### Task to complete:
List everything from the line containing "Viewport: 2560px width, 838px" down to the line containing "[x=60, y=322]" as a numbered list, leaving out blank lines. Include only those entries.

## start

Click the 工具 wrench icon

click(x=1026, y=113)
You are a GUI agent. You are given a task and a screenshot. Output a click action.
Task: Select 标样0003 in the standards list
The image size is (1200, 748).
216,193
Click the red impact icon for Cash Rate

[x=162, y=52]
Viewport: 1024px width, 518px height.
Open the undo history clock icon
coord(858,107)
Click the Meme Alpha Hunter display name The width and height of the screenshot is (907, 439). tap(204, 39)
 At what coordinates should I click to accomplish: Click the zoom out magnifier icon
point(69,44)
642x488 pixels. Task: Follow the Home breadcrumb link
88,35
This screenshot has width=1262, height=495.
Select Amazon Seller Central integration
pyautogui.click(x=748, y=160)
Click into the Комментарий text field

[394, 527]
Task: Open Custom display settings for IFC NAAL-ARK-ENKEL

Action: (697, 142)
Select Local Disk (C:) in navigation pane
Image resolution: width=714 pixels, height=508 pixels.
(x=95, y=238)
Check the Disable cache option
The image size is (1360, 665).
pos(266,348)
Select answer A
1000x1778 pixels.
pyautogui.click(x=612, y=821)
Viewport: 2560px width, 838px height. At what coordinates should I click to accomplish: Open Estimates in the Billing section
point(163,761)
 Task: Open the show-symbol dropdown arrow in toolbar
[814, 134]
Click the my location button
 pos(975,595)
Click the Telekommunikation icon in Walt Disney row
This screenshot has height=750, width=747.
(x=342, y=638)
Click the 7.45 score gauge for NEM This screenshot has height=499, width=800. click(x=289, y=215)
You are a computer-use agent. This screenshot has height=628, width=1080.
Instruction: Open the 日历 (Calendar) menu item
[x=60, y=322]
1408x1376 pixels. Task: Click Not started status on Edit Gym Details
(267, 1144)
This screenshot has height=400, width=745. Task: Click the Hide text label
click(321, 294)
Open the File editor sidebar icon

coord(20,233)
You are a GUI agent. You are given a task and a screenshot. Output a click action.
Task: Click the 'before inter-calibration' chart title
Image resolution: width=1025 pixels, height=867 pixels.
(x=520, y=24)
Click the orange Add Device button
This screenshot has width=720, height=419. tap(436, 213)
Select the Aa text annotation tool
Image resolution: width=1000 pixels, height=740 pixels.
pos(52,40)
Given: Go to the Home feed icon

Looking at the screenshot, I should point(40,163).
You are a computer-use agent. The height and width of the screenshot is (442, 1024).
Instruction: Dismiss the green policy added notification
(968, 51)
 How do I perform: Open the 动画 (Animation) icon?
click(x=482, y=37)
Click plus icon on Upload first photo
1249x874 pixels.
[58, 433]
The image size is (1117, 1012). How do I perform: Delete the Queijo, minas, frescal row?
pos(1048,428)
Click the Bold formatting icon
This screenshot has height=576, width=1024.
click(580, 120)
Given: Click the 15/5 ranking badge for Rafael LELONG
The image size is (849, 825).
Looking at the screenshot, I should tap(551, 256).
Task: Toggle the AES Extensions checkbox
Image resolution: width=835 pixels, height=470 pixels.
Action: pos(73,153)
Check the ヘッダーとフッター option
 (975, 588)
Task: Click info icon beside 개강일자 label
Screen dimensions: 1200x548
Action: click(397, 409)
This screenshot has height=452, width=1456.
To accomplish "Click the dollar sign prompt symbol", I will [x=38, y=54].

## end

### Exercise response:
1. Viewport: 2560px width, 838px height. At what coordinates should I click to accomplish: Open Estimates in the Billing section
2. point(163,761)
3.  Task: Open the show-symbol dropdown arrow in toolbar
4. [814, 134]
5. Click the my location button
6.  pos(975,595)
7. Click the Telekommunikation icon in Walt Disney row
8. This screenshot has height=750, width=747.
9. (x=342, y=638)
10. Click the 7.45 score gauge for NEM This screenshot has height=499, width=800. click(x=289, y=215)
11. You are a computer-use agent. This screenshot has height=628, width=1080.
12. Instruction: Open the 日历 (Calendar) menu item
13. [x=60, y=322]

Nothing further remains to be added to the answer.